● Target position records
........
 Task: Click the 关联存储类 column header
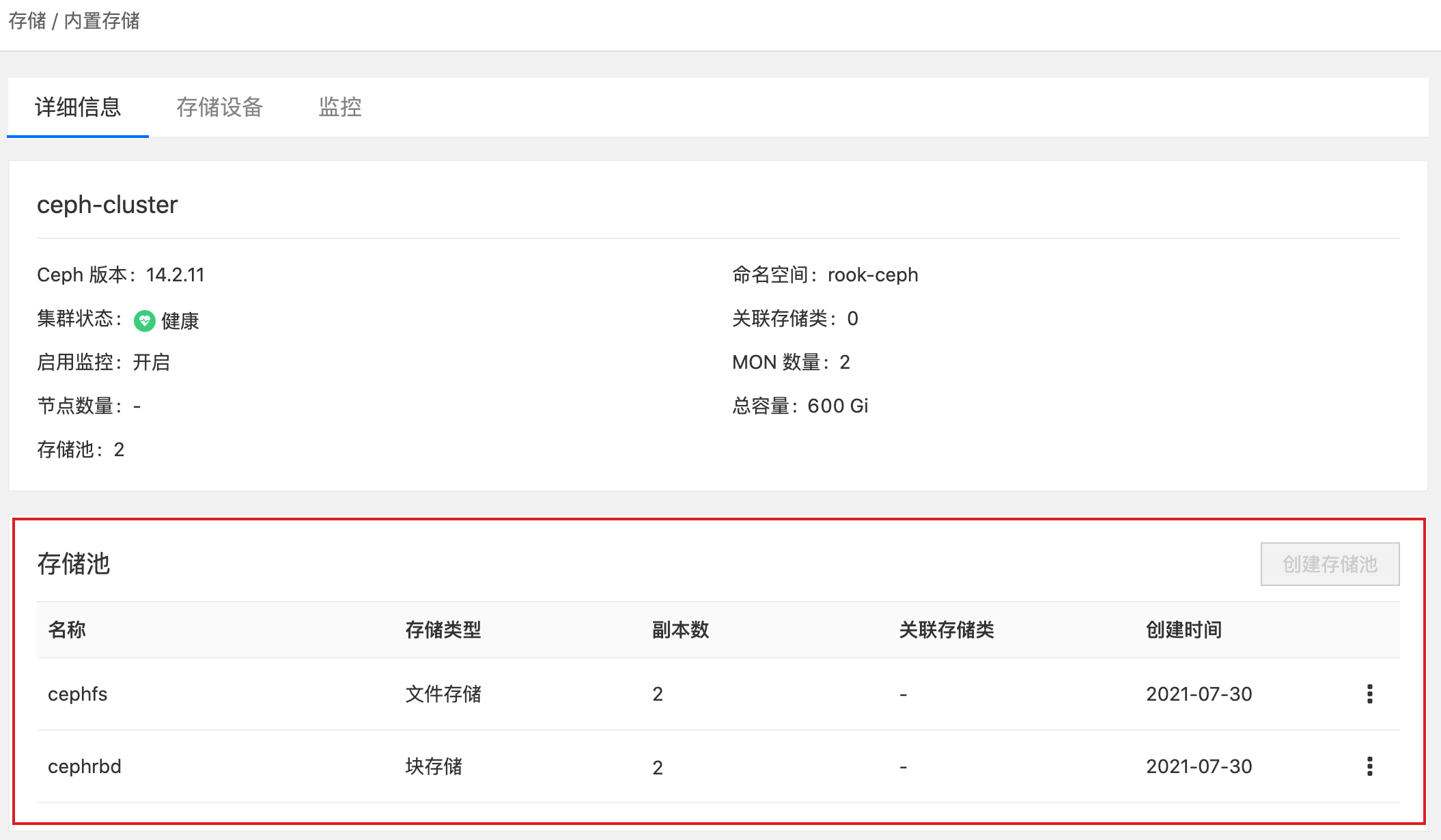pos(947,630)
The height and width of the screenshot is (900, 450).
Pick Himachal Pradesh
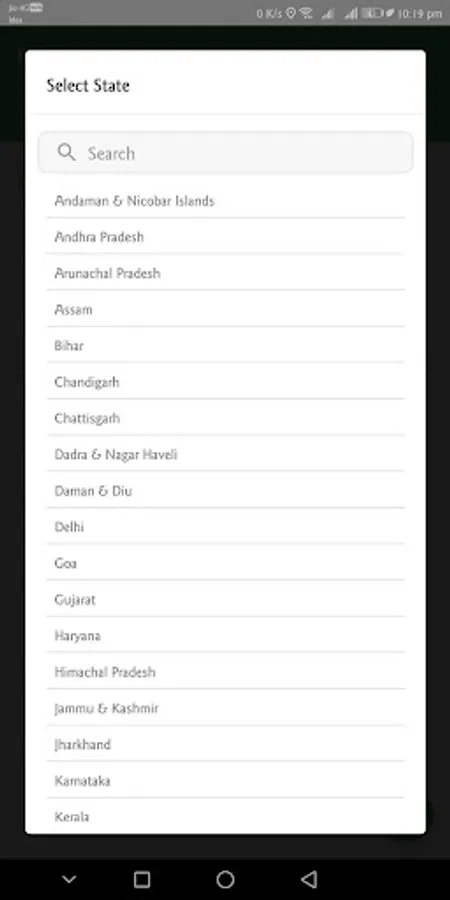tap(226, 672)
........
● Exercise requirements
Write out every line of the records again, text lines included, but multiply each coordinate in the answers by 1.85 and round to the nearest whole number, with halves rounding up. Leave the pictures out.

● Correct output
 Task: Click the 关联存储类 column header
pos(1752,1166)
The height and width of the screenshot is (900, 450).
Pick Himachal Pradesh
tap(418, 1243)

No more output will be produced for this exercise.